# Activity:
In the blog post below, why does giving up the vision of the writer's books on a bookstore shelf hurt the most?

Posted in agent, canada, crime, news | Tagged: , , , , , , , , , , , , , , , , , | 6 Comments »

The freedom to dream, the courage to belong

Posted by E on July 13, 2011

 

I guess you can chalk me up as an aspiring, unpublished hack. You know, like 99% of artists out there reading this post 😉 A hack who’s part of this ever-changing world we live in, and who knows more than my fair share about the business. So having said all that, you know what kills me? I’ve accepted that I’m never going to be the next hot new bestselling writer out there. That I’m not going to make much more than minimal wage, and that’s taking into account the artist bursaries I may occasionally win. But the thing that kills me, more than the non-existent fame and fortune all of us writers secretly hope to stumble into, more than anything, is the knowledge that I will never be able to walk into a bookstore and see my book on a shelf.

This image has haunted me since I was a little girl. It has propelled and encouraged me to take my dreams of writing stories and make them unfold from hunches, intermittent thoughts, stray words, into something that takes a life of its own. It’s this dream, this vision of my books on a shelf or on a store display under the Staff Picks section, that hurts the most to let go. To know that everything I have done in my life, all the hard work I’ve put into creating these manuscripts, means nothing at all.

# Material provided:
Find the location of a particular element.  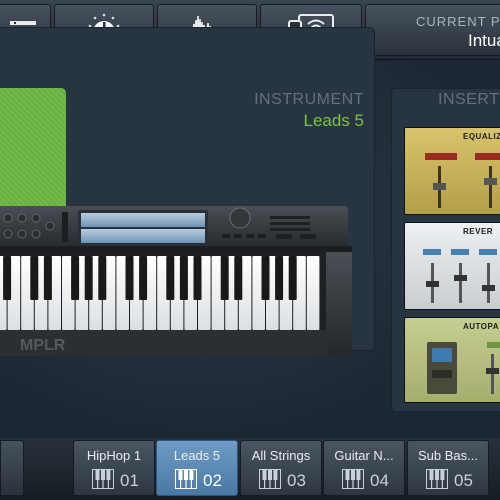

preset-name: All Strings is located at coordinates (281, 456).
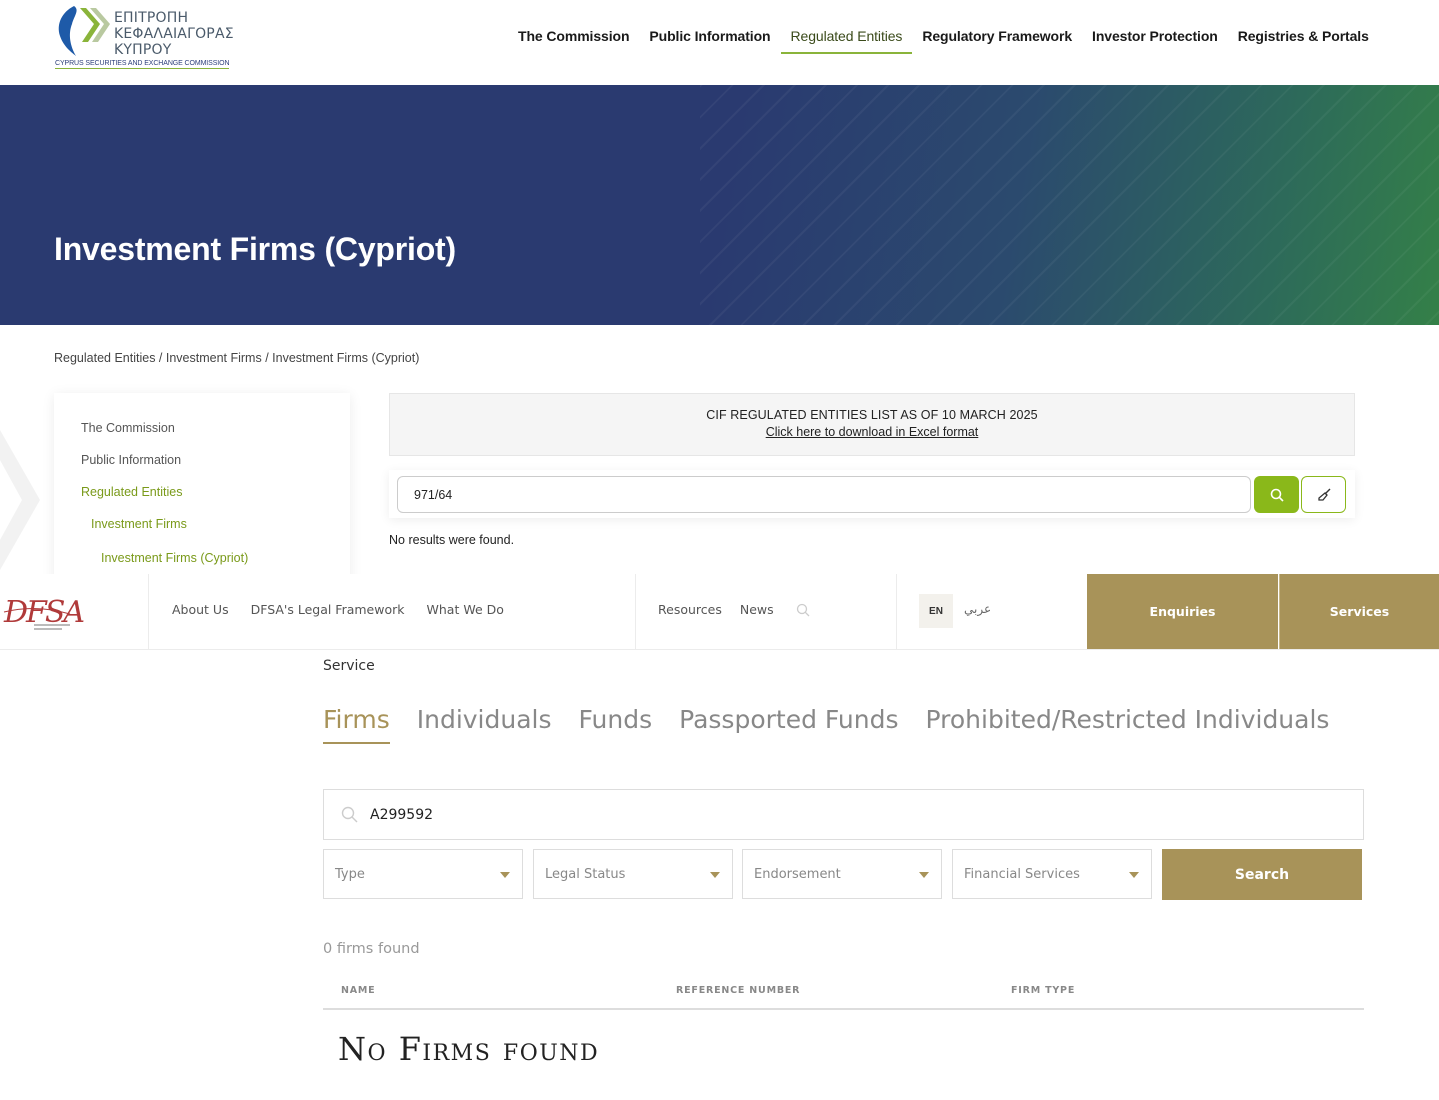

# Answer for the task:
That image has stayed with the writer since childhood and has driven the work of turning stray thoughts and words into full stories. Letting it go means knowing that everything the writer has done and all the hard work put into the manuscripts means nothing at all.